Can you give all the records again without altering a single character?

=== Entries provided ===

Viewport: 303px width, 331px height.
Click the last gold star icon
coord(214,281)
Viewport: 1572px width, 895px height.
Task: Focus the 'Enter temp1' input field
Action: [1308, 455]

===

**Exercise result:**
Viewport: 303px width, 331px height.
Click the last gold star icon
coord(214,281)
Viewport: 1572px width, 895px height.
Task: Focus the 'Enter temp1' input field
Action: [1308, 455]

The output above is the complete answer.